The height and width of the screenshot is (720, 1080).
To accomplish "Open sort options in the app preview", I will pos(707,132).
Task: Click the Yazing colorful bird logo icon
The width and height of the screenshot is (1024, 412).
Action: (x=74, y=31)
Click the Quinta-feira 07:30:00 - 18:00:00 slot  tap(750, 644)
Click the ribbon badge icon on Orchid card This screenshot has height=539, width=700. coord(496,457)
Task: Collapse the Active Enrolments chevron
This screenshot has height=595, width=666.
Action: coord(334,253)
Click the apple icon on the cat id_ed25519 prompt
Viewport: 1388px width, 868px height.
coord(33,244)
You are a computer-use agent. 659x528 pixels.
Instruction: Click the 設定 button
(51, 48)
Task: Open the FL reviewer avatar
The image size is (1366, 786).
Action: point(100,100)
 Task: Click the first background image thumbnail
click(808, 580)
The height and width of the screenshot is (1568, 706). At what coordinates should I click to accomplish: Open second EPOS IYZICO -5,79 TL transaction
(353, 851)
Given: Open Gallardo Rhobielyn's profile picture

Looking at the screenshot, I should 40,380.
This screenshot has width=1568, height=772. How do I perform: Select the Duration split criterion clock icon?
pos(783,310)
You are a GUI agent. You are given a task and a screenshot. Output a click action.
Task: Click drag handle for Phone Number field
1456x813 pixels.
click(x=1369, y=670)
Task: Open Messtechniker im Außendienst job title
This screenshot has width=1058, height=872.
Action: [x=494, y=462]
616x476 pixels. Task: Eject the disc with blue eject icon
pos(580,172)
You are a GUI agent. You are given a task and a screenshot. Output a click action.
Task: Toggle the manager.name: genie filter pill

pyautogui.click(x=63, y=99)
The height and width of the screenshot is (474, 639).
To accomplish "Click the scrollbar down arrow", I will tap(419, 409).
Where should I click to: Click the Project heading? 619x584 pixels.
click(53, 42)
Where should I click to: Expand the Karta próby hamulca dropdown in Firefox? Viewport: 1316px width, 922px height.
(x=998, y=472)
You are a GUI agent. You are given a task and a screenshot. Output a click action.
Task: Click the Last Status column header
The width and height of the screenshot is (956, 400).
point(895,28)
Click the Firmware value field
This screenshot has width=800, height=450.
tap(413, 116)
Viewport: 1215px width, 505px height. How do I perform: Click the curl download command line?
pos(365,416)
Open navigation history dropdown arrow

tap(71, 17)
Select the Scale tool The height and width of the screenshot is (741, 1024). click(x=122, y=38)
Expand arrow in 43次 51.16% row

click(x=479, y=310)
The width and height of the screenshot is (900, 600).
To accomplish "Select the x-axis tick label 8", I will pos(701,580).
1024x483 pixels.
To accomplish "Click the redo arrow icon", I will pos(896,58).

_Exercise:_
Reproduce all entries. Keep them exact.

_Finished task:_
The height and width of the screenshot is (720, 1080).
To accomplish "Open sort options in the app preview", I will pos(707,132).
Task: Click the Yazing colorful bird logo icon
The width and height of the screenshot is (1024, 412).
Action: (x=74, y=31)
Click the Quinta-feira 07:30:00 - 18:00:00 slot  tap(750, 644)
Click the ribbon badge icon on Orchid card This screenshot has height=539, width=700. coord(496,457)
Task: Collapse the Active Enrolments chevron
This screenshot has height=595, width=666.
Action: coord(334,253)
Click the apple icon on the cat id_ed25519 prompt
Viewport: 1388px width, 868px height.
coord(33,244)
You are a computer-use agent. 659x528 pixels.
Instruction: Click the 設定 button
(51, 48)
Task: Open the FL reviewer avatar
The image size is (1366, 786).
Action: point(100,100)
 Task: Click the first background image thumbnail
click(808, 580)
The height and width of the screenshot is (1568, 706). At what coordinates should I click to accomplish: Open second EPOS IYZICO -5,79 TL transaction
(353, 851)
Given: Open Gallardo Rhobielyn's profile picture

Looking at the screenshot, I should 40,380.
This screenshot has width=1568, height=772. How do I perform: Select the Duration split criterion clock icon?
pos(783,310)
You are a GUI agent. You are given a task and a screenshot. Output a click action.
Task: Click drag handle for Phone Number field
1456x813 pixels.
click(x=1369, y=670)
Task: Open Messtechniker im Außendienst job title
This screenshot has width=1058, height=872.
Action: [x=494, y=462]
616x476 pixels. Task: Eject the disc with blue eject icon
pos(580,172)
You are a GUI agent. You are given a task and a screenshot. Output a click action.
Task: Toggle the manager.name: genie filter pill

pyautogui.click(x=63, y=99)
The height and width of the screenshot is (474, 639).
To accomplish "Click the scrollbar down arrow", I will tap(419, 409).
Where should I click to: Click the Project heading? 619x584 pixels.
click(53, 42)
Where should I click to: Expand the Karta próby hamulca dropdown in Firefox? Viewport: 1316px width, 922px height.
(x=998, y=472)
You are a GUI agent. You are given a task and a screenshot. Output a click action.
Task: Click the Last Status column header
The width and height of the screenshot is (956, 400).
point(895,28)
Click the Firmware value field
This screenshot has width=800, height=450.
tap(413, 116)
Viewport: 1215px width, 505px height. How do I perform: Click the curl download command line?
pos(365,416)
Open navigation history dropdown arrow

tap(71, 17)
Select the Scale tool The height and width of the screenshot is (741, 1024). click(x=122, y=38)
Expand arrow in 43次 51.16% row

click(x=479, y=310)
The width and height of the screenshot is (900, 600).
To accomplish "Select the x-axis tick label 8", I will pos(701,580).
1024x483 pixels.
To accomplish "Click the redo arrow icon", I will pos(896,58).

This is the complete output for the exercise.